Wednesday, February 06, 2013

Casus Belli

For no particular reason I find myself considering events that may or may not trigger wars, particularly, though not exclusively, those that involve boats.

I would include, of course, the sinking of the Battleship Maine in 1898 that so well served the purpose of William Randolph ("you furnish the pictures and I'll furnish the war") Hearst.  We know now that the imputation of the sinking to the Spaniards was wholly spurious--about as spurious as Hitler blaming the Commies for the Reichstag Fire.

On the same plane I could of course include the Gulf of Tonkin incident in 1964 that trigered a major escalation in Viet Nam--apparently not quite as fictional as the Maine, but still far more theatre than reality.   

I hope it's not inappropriate to throw in the attack on Fort Sumter in 1861: Here we have a bona fide conflict between genuine belligerents although it certainly did serve the political purpose of the new President Abraham Lincoln to mousetrap the Confederates into making the first move.

If the topic is attacks involving ships, I suppose I have to include Pearl Harbor in 1941, though obviously orders of magnitude bigger than the othersAnd just for the record, I'm not at all persuaded that it was a putup job: cockups happen and the evidence of cockup here is conclusive, I think.  But I do feel the pain of those who think otherwise.  For a failure of those magnitude, you just naturally want to find a culprit and it's not surprising that an awful lot of people spend time looking for one.

Although it doesn't involve boats, I suppose the same only moreso re 9/11 in 2001.  I can understand the impulse to look for a culprit but the evidence of inside conspiracy here seems even weaker.

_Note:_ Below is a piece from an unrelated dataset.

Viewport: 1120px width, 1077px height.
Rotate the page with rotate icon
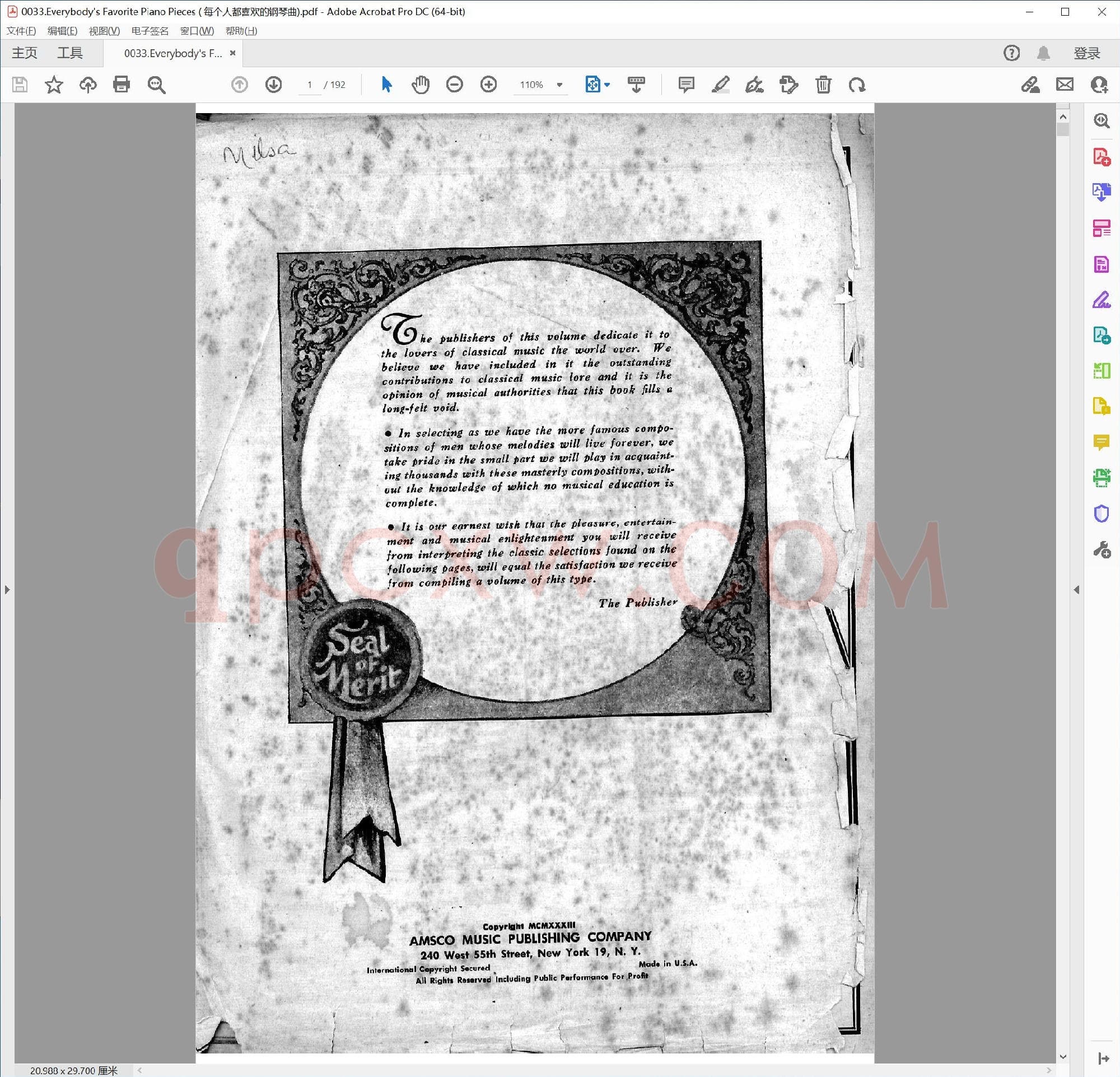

On the other hand, I'd like to remember at least one event that did not trigger a war: the attack on the Gunboat Panay by the Japanese in the Yangtze River outside Nanjing in 1937.   I'm sure it is almost completely forgotten today, but it's remarkable how much diplomatic pushing and shoving ensued in the months that followed.  I suppose the main reason we didn't go to war over that one was that the nation was still deeply settled in its plague o' both your houses isolationist mode.  It would take another and far greater surprise to change the state of play on that one.